Hello out there to anybody who happens to stumble upon my blog. I don’t come here very often these days because I’m so busy editing and writing for Whole Life Times, and editing books for Inner Traditions and various individual, fascinating authors. It’s no surprise I’m immersed in reading materials. I was raised in a family that valued books and would never tell me the meaning of an unfamiliar word. Rather, they insisted, “Look it up in the dictionary,” and indeed, Webster’s lay splayed open on the antique reading stand at all times, perhaps in the p’s at pusillanimous or peregrination, or the u’s at ubiquitous or ululate. Funny the words we remember.

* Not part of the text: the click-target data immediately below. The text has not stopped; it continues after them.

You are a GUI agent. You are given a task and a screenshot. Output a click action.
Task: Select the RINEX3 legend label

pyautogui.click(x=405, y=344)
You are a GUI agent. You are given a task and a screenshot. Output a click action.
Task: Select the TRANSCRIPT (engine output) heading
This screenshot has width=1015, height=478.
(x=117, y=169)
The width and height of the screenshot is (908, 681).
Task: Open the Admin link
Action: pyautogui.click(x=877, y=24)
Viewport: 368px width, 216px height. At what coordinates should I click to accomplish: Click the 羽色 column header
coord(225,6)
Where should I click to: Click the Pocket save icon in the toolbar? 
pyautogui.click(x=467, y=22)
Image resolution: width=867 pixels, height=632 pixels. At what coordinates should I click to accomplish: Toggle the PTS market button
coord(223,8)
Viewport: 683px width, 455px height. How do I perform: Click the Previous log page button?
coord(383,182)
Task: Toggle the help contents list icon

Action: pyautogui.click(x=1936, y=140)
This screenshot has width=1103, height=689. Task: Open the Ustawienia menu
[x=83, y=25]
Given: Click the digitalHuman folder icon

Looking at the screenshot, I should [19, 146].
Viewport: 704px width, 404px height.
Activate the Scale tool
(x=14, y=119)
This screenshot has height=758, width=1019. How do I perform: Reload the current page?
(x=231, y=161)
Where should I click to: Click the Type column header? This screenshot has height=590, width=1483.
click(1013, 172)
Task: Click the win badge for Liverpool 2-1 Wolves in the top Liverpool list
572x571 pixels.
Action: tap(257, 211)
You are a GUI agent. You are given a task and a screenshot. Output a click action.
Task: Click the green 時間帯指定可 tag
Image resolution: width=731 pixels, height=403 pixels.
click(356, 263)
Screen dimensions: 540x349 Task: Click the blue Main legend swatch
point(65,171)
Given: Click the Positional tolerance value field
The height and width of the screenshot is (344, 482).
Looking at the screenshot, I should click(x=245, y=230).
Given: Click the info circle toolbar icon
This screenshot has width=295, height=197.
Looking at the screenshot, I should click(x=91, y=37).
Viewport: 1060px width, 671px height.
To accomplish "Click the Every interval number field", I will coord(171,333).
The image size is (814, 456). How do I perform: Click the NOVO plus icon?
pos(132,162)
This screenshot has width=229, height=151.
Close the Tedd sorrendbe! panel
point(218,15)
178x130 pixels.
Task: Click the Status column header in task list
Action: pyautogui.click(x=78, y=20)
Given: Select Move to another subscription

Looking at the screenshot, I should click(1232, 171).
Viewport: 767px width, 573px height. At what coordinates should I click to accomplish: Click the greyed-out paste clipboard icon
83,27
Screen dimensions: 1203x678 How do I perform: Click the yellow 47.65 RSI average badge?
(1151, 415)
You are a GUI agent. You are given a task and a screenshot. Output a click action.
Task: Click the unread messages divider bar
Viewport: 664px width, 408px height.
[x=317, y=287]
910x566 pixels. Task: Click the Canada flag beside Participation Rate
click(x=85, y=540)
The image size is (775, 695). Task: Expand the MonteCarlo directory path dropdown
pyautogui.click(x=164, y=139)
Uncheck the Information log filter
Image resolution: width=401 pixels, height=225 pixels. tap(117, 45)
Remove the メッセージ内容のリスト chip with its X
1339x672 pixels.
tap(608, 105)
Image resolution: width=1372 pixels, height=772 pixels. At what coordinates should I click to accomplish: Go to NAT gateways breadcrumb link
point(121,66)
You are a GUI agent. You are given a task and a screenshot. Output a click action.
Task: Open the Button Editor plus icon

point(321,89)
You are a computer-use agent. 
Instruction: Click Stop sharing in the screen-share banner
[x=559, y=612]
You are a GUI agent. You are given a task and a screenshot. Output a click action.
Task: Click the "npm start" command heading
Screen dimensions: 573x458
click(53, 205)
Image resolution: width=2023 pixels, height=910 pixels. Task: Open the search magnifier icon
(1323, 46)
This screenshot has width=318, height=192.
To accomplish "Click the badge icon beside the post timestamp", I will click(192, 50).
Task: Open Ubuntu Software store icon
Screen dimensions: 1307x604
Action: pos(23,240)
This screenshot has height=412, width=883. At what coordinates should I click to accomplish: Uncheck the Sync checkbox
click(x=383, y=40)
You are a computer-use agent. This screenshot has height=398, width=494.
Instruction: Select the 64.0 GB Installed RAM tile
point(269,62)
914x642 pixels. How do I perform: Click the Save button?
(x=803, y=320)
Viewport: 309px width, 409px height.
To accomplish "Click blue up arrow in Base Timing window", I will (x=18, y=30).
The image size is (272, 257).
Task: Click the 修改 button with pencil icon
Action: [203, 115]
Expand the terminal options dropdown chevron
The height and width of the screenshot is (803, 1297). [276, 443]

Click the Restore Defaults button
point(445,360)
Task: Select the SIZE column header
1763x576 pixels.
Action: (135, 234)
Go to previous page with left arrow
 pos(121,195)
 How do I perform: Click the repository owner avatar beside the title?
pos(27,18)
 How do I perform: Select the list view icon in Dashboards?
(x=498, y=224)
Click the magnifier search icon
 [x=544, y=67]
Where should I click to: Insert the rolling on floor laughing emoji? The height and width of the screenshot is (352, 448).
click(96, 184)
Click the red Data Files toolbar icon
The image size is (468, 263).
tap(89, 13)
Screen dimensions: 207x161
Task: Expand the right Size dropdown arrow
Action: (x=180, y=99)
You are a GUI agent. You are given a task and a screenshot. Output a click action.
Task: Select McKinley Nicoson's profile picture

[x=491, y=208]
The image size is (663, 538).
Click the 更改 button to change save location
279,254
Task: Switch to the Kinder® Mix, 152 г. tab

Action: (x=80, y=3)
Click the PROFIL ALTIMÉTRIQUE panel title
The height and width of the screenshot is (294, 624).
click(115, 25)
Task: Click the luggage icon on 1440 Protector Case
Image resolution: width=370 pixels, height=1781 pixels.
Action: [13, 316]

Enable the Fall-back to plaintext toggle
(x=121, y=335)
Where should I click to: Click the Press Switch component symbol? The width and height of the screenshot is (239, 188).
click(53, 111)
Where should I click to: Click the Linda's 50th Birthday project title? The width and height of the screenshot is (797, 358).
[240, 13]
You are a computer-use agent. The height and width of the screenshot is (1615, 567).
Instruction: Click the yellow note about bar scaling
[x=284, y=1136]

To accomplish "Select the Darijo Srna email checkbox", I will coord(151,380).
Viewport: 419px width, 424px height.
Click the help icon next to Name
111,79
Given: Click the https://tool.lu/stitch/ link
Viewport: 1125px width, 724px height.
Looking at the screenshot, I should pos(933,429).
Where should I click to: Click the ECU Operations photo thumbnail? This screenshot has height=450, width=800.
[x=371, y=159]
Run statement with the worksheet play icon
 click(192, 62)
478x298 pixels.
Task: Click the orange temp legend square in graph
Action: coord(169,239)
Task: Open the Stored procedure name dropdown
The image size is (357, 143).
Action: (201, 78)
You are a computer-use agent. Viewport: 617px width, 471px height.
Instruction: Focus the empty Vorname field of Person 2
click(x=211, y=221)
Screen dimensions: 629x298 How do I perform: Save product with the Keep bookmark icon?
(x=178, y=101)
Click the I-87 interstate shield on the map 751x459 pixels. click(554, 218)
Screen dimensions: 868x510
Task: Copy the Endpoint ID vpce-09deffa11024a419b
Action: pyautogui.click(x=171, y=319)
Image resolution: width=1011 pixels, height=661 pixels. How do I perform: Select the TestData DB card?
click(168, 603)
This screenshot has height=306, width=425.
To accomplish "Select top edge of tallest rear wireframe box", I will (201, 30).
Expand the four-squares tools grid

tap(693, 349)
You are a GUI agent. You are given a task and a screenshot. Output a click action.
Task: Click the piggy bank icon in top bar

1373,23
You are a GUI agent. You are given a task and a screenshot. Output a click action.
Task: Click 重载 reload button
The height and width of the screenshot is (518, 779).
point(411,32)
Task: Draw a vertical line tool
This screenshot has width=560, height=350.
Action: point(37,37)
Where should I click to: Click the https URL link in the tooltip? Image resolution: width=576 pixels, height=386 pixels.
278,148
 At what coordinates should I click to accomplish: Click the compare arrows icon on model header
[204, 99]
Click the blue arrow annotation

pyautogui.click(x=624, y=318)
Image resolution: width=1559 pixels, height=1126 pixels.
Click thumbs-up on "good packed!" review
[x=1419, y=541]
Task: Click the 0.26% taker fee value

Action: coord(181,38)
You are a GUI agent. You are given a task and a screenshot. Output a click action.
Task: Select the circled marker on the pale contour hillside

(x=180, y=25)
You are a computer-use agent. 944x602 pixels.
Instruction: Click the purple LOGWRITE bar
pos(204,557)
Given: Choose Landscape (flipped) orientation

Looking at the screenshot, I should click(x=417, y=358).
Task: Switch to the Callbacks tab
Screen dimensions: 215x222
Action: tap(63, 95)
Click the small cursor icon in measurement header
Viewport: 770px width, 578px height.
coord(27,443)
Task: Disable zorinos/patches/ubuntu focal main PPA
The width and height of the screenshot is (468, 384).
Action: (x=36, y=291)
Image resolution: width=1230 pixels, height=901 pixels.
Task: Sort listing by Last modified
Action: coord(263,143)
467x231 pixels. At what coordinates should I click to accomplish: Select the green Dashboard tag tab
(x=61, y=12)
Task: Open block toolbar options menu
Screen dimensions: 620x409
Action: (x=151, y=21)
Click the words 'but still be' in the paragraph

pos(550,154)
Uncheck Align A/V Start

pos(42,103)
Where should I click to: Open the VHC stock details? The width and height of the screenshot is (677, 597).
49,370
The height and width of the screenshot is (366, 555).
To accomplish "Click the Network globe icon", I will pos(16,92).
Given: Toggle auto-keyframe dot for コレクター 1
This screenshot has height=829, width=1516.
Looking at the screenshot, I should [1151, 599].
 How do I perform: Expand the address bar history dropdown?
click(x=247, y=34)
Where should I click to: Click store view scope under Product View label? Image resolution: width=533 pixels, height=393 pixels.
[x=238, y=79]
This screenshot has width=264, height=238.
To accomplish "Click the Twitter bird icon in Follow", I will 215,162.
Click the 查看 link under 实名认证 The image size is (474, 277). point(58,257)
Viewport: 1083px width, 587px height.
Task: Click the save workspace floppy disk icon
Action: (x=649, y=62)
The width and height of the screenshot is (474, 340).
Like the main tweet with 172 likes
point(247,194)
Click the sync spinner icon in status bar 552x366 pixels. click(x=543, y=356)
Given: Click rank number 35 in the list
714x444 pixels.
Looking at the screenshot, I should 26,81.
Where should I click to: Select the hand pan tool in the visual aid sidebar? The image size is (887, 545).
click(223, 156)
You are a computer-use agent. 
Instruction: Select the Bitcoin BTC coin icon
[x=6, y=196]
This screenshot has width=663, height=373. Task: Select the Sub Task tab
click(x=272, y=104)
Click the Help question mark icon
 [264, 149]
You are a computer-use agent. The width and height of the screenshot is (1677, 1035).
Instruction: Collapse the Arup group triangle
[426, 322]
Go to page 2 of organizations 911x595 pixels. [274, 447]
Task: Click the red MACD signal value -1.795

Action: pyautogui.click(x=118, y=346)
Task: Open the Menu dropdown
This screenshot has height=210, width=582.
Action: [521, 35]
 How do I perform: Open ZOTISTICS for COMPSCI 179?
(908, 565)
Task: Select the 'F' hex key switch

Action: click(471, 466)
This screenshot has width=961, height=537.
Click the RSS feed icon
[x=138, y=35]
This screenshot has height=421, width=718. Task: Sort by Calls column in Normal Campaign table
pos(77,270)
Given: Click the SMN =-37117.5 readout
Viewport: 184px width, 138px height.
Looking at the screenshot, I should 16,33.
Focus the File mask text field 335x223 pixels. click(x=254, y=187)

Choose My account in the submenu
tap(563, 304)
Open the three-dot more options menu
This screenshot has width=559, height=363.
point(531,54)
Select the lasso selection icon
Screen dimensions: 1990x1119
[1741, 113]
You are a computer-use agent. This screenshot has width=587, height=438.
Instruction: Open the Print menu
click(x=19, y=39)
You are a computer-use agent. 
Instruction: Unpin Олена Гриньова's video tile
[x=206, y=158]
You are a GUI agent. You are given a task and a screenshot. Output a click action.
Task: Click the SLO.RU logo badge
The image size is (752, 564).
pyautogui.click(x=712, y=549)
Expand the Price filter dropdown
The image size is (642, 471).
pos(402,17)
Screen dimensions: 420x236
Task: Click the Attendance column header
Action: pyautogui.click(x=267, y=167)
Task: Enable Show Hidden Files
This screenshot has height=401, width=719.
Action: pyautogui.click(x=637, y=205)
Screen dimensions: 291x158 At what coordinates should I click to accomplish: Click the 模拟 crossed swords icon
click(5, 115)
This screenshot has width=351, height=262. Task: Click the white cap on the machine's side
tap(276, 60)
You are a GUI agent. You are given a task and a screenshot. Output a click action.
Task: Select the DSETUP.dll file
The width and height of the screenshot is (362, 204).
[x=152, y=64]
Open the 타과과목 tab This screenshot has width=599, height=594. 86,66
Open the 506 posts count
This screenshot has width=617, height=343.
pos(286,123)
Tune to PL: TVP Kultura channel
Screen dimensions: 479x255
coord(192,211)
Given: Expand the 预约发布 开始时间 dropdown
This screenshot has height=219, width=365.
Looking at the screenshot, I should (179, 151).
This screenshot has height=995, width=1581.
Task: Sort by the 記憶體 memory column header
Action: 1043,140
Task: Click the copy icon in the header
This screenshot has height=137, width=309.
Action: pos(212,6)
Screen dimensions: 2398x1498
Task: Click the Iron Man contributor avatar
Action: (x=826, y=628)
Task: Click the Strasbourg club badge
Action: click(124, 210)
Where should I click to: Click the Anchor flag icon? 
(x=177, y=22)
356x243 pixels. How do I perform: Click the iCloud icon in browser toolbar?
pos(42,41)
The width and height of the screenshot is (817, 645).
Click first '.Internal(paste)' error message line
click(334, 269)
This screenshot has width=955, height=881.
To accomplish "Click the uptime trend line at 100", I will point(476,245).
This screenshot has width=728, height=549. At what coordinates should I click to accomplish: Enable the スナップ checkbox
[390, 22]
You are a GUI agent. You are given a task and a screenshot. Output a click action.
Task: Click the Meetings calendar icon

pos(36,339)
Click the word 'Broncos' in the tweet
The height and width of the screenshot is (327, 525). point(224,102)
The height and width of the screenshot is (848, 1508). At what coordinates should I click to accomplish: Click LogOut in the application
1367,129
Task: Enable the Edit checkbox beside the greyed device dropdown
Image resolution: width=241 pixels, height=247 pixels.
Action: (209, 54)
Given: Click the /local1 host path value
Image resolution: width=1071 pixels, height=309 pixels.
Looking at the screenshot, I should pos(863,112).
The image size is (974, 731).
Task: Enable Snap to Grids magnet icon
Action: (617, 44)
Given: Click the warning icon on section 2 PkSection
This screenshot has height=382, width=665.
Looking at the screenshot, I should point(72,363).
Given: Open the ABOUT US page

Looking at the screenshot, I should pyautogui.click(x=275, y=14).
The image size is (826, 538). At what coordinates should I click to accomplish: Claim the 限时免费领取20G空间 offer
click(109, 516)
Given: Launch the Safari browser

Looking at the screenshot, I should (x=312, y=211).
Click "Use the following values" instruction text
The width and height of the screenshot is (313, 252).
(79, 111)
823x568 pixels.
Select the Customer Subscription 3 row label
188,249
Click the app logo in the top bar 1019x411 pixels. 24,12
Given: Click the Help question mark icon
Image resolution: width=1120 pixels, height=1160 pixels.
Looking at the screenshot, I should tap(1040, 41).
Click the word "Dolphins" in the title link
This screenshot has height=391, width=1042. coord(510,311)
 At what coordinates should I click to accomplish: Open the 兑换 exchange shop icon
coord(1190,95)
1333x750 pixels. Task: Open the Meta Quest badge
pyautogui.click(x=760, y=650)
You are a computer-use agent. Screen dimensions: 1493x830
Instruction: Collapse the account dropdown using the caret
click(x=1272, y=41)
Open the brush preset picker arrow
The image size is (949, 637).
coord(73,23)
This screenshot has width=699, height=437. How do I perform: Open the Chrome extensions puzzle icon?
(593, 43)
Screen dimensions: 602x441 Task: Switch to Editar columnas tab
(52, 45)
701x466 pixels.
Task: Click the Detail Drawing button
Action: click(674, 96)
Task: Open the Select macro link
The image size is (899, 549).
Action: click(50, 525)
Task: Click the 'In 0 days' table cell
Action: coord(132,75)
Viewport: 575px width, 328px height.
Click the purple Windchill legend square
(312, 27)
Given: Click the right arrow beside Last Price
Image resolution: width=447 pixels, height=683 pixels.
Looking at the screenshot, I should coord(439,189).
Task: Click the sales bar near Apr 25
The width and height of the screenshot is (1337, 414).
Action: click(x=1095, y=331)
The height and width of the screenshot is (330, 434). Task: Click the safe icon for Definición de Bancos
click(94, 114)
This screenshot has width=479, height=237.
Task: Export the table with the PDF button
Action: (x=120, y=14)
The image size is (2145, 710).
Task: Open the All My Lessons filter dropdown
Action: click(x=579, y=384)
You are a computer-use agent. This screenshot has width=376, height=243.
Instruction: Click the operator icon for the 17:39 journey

To this day I savor finding unfamiliar words in whatever book I might be reading. Last night I started T. C. Boyle’s newest novel, When the Killing’s Done, and was delighted to write down two words to look up in the first 40 pages, along with something called the Lombard effect, which should make me sound extremely erudite the next time I’m in a noisy restaurant. That is, if anybody can hear me above the din.

It’s Easter Sunday, which was more meaningful when I was a child or raising a child, but now is just a lovely day in a backyard filled with geraniums, roses, bougainvillea, and a fragrant lavender-colored perennial that I keep meaning to bring to the nursery for help with identifying. There are even giant golden-yellow shoots from the aloe plants, a favorite of the hummingbirds.

Whatever else Easter may represent in the dominant religions, I perceive it as a time of rebirth, of rising from the gooey, sticky stuff we often find ourselves immersed in as a culture or individuals. New Year’s is traditionally the time for resolutions and new beginnings — often gone down the tubes by April. Perhaps such resolutions would be more successful if we stuck with the natural cycle and spent the colder, darker months devoted to the preparation that would allow us to blossom in the spring.